___ QUOTED TEXT

258 F.2d 445
MISSOURI PACIFIC RAILROAD COMPANY, Appellant,
The H. ROUW COMPANY, Appellee.
United States Court of Appeals,
Aug. 27, 1958.
As Modified on Rehearing Sept. 24, 1958.
Second Petition for Rehearing Denied Oct. 27, 1958.
Harry L. Hall, Strickland, Wilkins, Hall & Mills, Mission, Tex., for appellant.
James E. Little, Edinburg, Tex., for appellee.
Before HUTCHESON, Chief Judge, and TUTTLE and CAMERON, Circuit Judges.
CAMERON, Circuit Judge.
This appeal presents the question of the correct measure of damages which should be allowed the owner (or the party entitled to recover) of an interstate shipment of perishables damaged by the negligence of a common carrier by rail. Based upon two Texas cases1 the court below held that 'the measure of damages * * * (was) the difference between the wholesale market price of the commodities had they arrived in the condition they should have been had they been properly and promptly transported and the same market value in the condition in which they were delivered.'2
The rule stated by the court below is undoubtedly the rule of general application, and both sides admit that this is true. But appellant claims that, under the facts of this case, the court should have deducted from the gross amount of this difference in market value, the necessary expenses shown by the evidence to have been included in the award made by the court attributable to such difference. Appellee contends, on the other hand, that the court correctly allowed it the gross difference between the actual market value of the shipments as received and the market value which would have been realized if they had not been damaged in transit. We agree with the position of appellant.

______
___ PROVIDED DATA

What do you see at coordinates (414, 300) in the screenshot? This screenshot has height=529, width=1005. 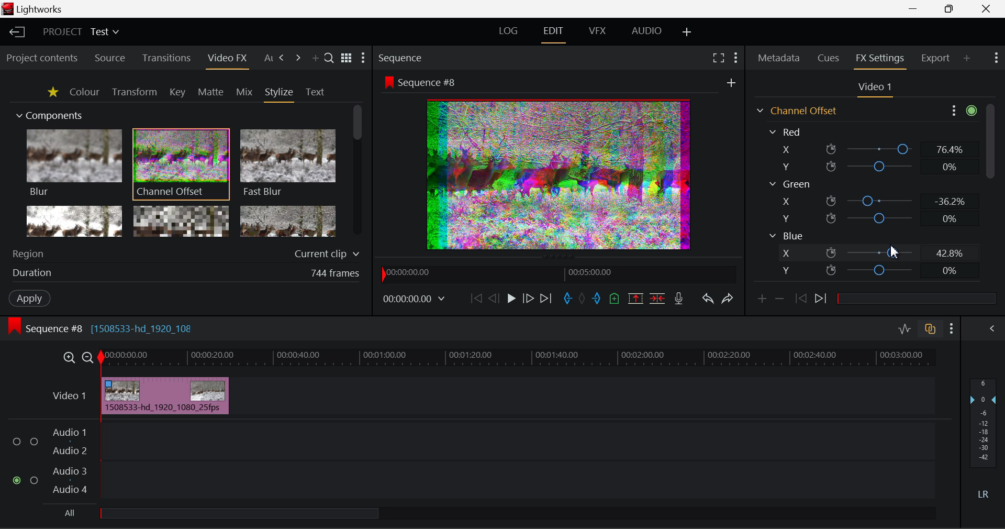 I see `Frame Time` at bounding box center [414, 300].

______

INSTRUCTION
Can you quote the railroad damages opinion in full, word for word? The listing has no connection to the railroad damages opinion.

SOLUTION
258 F.2d 445
MISSOURI PACIFIC RAILROAD COMPANY, Appellant,
The H. ROUW COMPANY, Appellee.
United States Court of Appeals,
Aug. 27, 1958.
As Modified on Rehearing Sept. 24, 1958.
Second Petition for Rehearing Denied Oct. 27, 1958.
Harry L. Hall, Strickland, Wilkins, Hall & Mills, Mission, Tex., for appellant.
James E. Little, Edinburg, Tex., for appellee.
Before HUTCHESON, Chief Judge, and TUTTLE and CAMERON, Circuit Judges.
CAMERON, Circuit Judge.
This appeal presents the question of the correct measure of damages which should be allowed the owner (or the party entitled to recover) of an interstate shipment of perishables damaged by the negligence of a common carrier by rail. Based upon two Texas cases1 the court below held that 'the measure of damages * * * (was) the difference between the wholesale market price of the commodities had they arrived in the condition they should have been had they been properly and promptly transported and the same market value in the condition in which they were delivered.'2
The rule stated by the court below is undoubtedly the rule of general application, and both sides admit that this is true. But appellant claims that, under the facts of this case, the court should have deducted from the gross amount of this difference in market value, the necessary expenses shown by the evidence to have been included in the award made by the court attributable to such difference. Appellee contends, on the other hand, that the court correctly allowed it the gross difference between the actual market value of the shipments as received and the market value which would have been realized if they had not been damaged in transit. We agree with the position of appellant.